Nadie le pide un autógrafo ni nadie asiste al campo para verle, jamás se
besa el escudo cuando acierta porque dicen que nunca lo hace. No lleva un número
en la espalda pero lleva toda la presión sobre sus hombros. Sus apellidos jamás
se olvidan cuando acaban los partidos. A veces me pregunto quién lavará su
ropa, si alguien la planchará con el mimo suficiente de no quemar el escudo de
la Real Federación Española de Fútbol y si alguien estampará un beso en el
cristal de su coche antes de su partida a los infiernos que se desatan los
fines de semana en cualquier ciudad de España. O si por el contrario manda por
mensajería la ropa a una lavandería desde un campo de concentración
deshumanizado, oscuro como su existencia y carente de contacto con el resto del
mundo. Me resulta casi imposible imaginarme a un árbitro español esbozando una
sonrisa ante sus hijos, apreciando un cuento de Julio Cortázar o mirando un
viejo álbum familiar con lágrimas en los ojos. Es imposible que alguien pueda
encontrar la felicidad vestido de negro con
un silbato en la boca porque ellos siempre se equivocan. El arbitraje es un
hábito irreversible que nunca encuentra hueco para la misericordia ajena, un
acto de sodomía absoluta y notoria ante toda la sociedad.

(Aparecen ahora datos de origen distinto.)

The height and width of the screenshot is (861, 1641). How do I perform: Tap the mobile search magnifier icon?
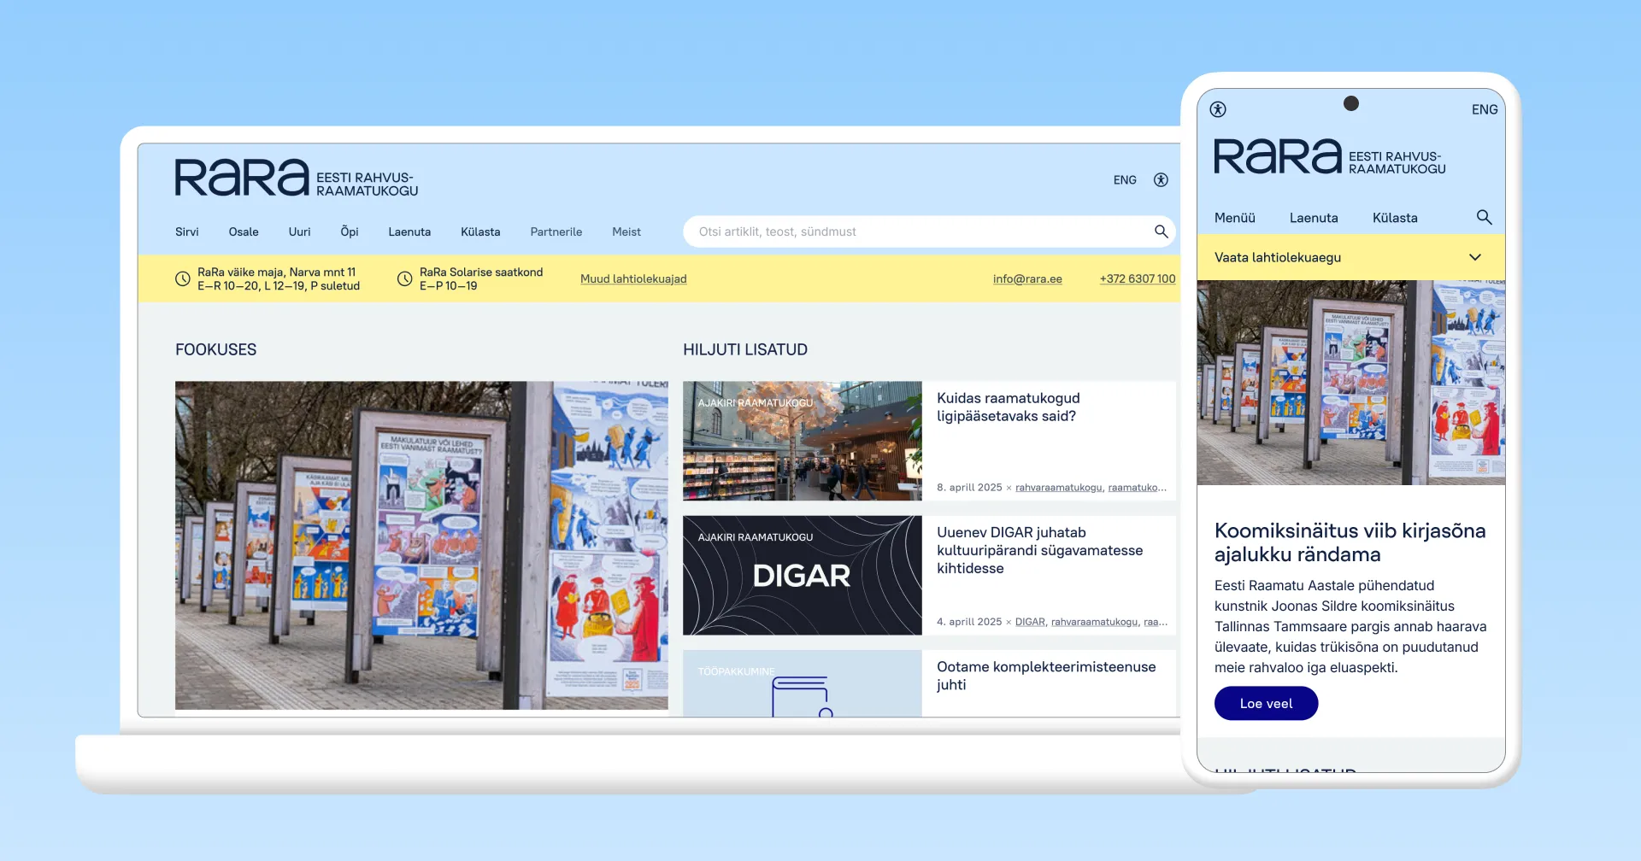(x=1484, y=218)
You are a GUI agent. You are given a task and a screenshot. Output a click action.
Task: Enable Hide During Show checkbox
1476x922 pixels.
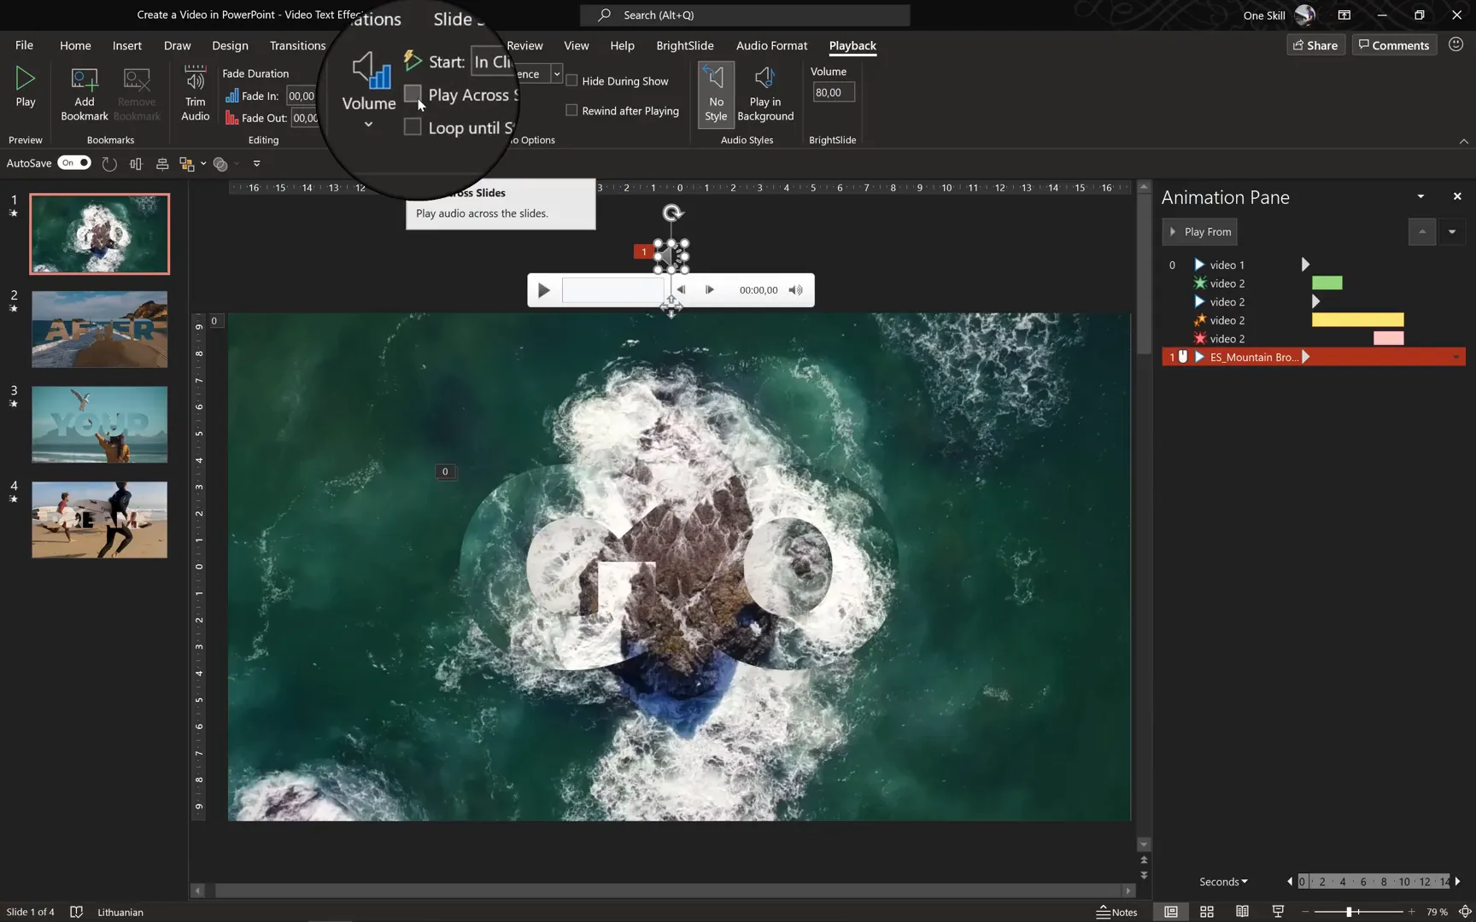pos(572,81)
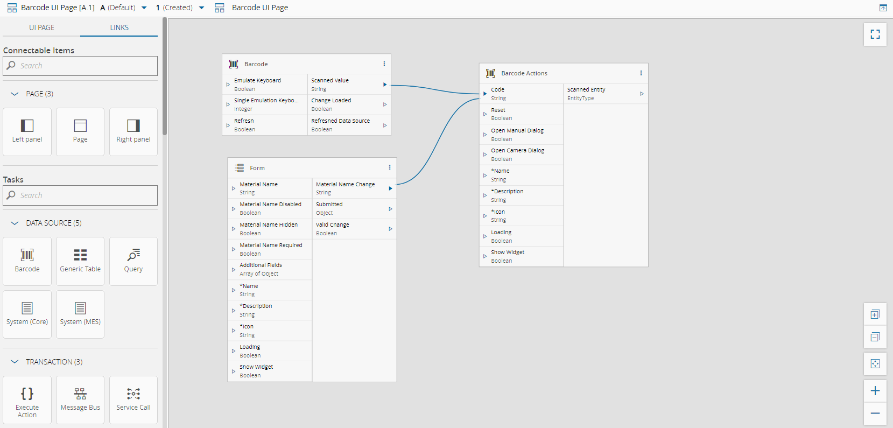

Aquel que decide practicar el arbitraje futbolístico en este país está
destinado a declinar todos sus derechos y virtudes que le igualaban como ser
humano al resto de hombres antes de tomar la decisión. Quien se agarra a un
silbato pierde su derecho al honor, a no ser insultado, menospreciado o calumniado, renuncia a las
pocas esperanzas que cualquier ser humano tiene de ser medianamente feliz
desarrollando su vocación. Es la única figura pública desamparada por la
constitución y marginada por las leyes democráticas más elementales.
El árbitro español desempeña dos funciones, una accesoria y otra básica.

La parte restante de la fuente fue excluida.